Le préjudice moral de l’expropriation ne s’indemnise pas
L’article 17 de la Déclaration des droits de l’Homme et du Citoyen dispose que « la propriété étant un droit inviolable et sacré, nul ne peut en être privé, si ce n’est lorsque la nécessité publique, légalement constatée, l’exige évidemment, et sous la condition d’une juste et préalable indemnité ».
L’article L.13-13 du Code de l’expropriation dispose quant à lui que « les indemnités allouées doivent couvrir l’intégralité du préjudice direct, matériel et certain, causé par l’expropriation ».
Le juge de l’indemnité de l’expropriation ne répare pas le dommage moral pouvant résulter de la dépossession forcée du bien, ce qui donne lieu à contestation dans un certain nombre de situation, ou a tout le moins à interrogation, notamment dans les hypothèses où l’expropriation n’est pas comprise dans son but d’utilité publique affirmé par la collectivité.
La nouvelle procédure ouvrant la voie à la possibilité d’interroger le juge constitutionnel, la Cour de cassation a saisi le Conseil de la question de savoir, « dans la mesure où l’indemnisation du préjudice résultant d’une expropriation est limitée à celle du préjudice matériel, à l’exclusion de tout préjudice moral, ce qui pourrait être considéré comme ne correspondant pas à la juste indemnité exigée par l’article 17 de la Déclaration des droits de l’homme et du citoyen » (Cass. Civ. 3ème, 21/10/2010, n° 10-40038).
Le Conseil constitutionnel a tranché la question dans un sens restrictif en considérant « qu’aucune exigence constitutionnelle n’impose que la collectivité expropriante, poursuivant un but d’utilité publique, soit tenue de réparer la douleur morale éprouvée par le propriétaire à raison de la perte des biens expropriés ; que, par suite, l’exclusion de la réparation du préjudice moral ne méconnaît pas la règle du caractère juste de l’indemnisation de l’expropriation pour cause d’utilité publique » (pt 5).
Si la question est, à ce stade, ainsi tranchée, elle ne parait pas lever complètement les interrogations au regard du principe de la réparation intégrale du préjudice.
Le commentaire de la décision aux Nouveaux cahiers du Conseil constitutionnel (Cahier n° 32) apparait d’ailleurs se faire l’écho de ces interrogations en rappelant l’importance des indemnités accessoires et en soulignant que « l’interprétation jurisprudentielle, par les juridictions de l’ordre judiciaire, de la disposition contestée tend à relativiser la portée de l’exclusion du préjudice moral » dont il résulterait que « seuls sont exclus le préjudice d’affection et le préjudice d’agrément, dès lors qu’ils n’ont aucune incidence ni sur la valeur du bien exproprié ni sur celle du bien qui reste en possession de l’individu exproprié » (pp. 5-6).

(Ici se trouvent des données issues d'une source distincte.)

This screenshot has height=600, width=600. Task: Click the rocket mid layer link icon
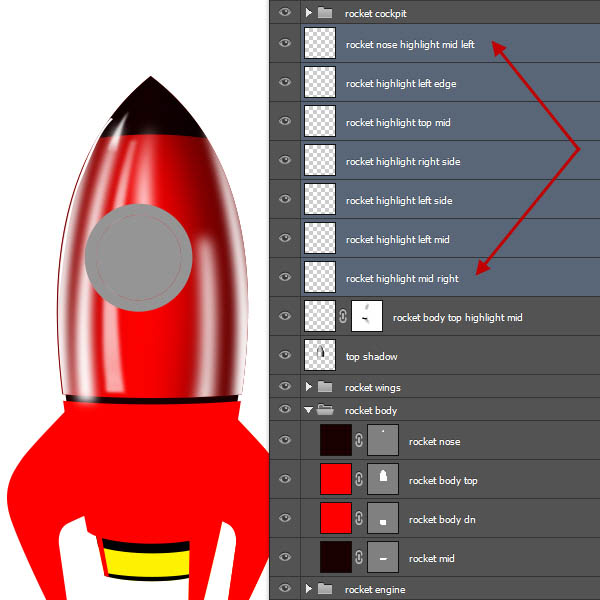(359, 558)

En définitive, cette décision semble d’abord pérenniser une interrogation fondamentale : pourquoi est-ce que l’exproprié constituerait-il une catégorie à part de victime dont la réparation devrait être limitée au seul coût matériel résultant de l’expropriation subie, sans être in fine indemnisé du fait même de l’expropriation ?
La sensibilité de cette interrogation est d’ailleurs relayée par le commentaire précité de la décision qui relève également que l’« on a un peu de mal à concevoir que la collectivité publique expropriante, qui n’est aucunement fautive et qui poursuit au contraire un objectif d’utilité publique soit constitutionnellement tenue de réparer la tristesse que ses projets inspirent à certaines personnes à raison de l’affection qu’elles éprouvent pour la perte de biens immeubles expropriés » (cahier n° 32, p. 8).

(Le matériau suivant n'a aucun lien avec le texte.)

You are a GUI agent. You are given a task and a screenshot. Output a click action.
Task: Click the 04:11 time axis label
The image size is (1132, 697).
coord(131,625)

Mais, la prise en compte du préjudice moral, dont personne ne semble nier l’existence, ne semble pas résider dans une quelconque appréhension fautive – s’agissant, en réalité, d’un régime de responsabilité sans faute – mais dans l’étendue du préjudice indemnisable.

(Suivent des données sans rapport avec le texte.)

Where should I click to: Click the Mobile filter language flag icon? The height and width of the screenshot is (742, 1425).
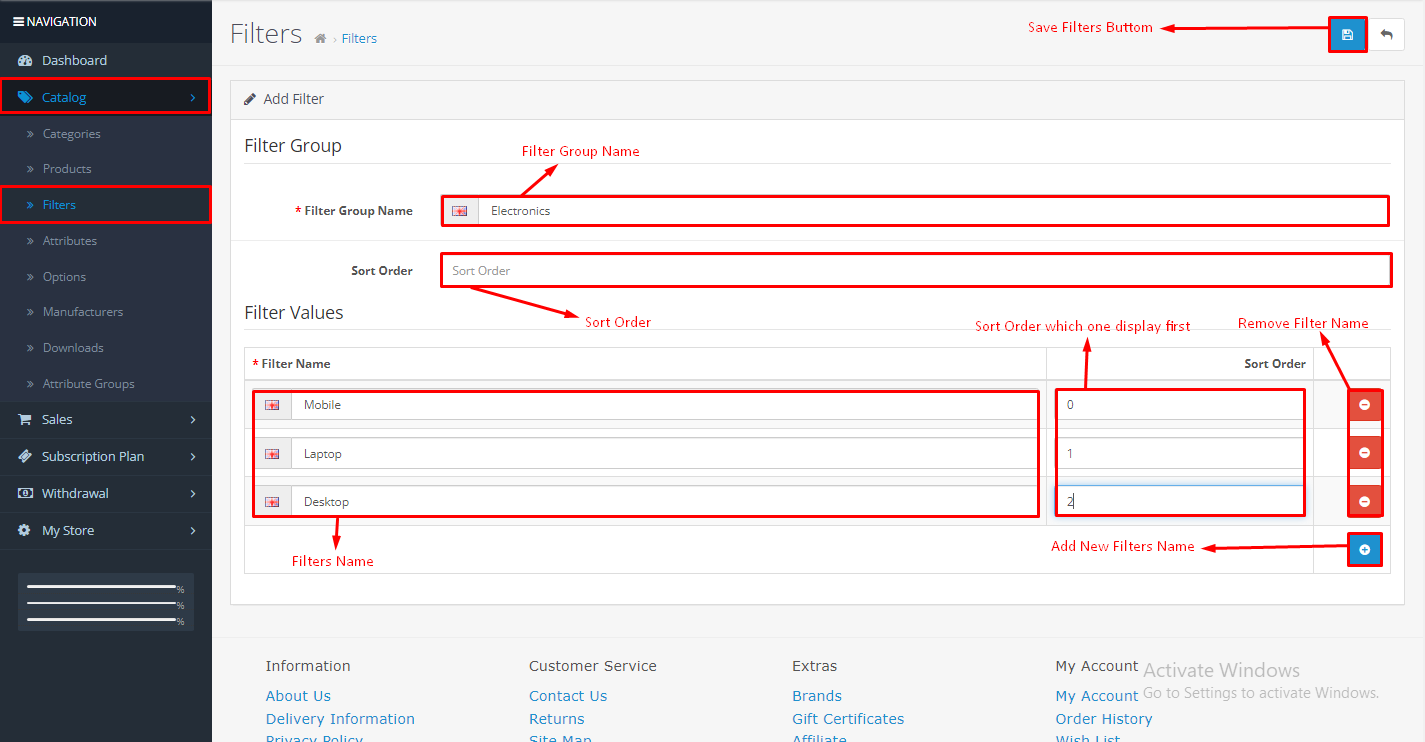pos(272,404)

Or, une appréhension plus juste de l’indemnisation qui serait étendue au préjudice moral pourrait être de nature non seulement à lever certaines interrogations et incompréhension des expropriés, mais également de nature à sensibiliser plus fortement les expropriants au « facteur humain » et à inciter à apprécier l’utilité publique aussi sous cet angle. Cela rendrait peut-être certaines opérations plus compliquées, mais il ne semble cependant pas y avoir de raison qui justifierait que la collectivité bénéficie de simplification accrue alors que le citoyen subi une complexification croissante
En définitive, tout ceci met en exergue que cette question est donc éminemment politique et qu’il revient donc au Parlement de s’en saisir. La réponse donnée par le Conseil constitutionnel à la question posée incite donc en réalité à ouvrir un débat : espérons qu’il aura lieu.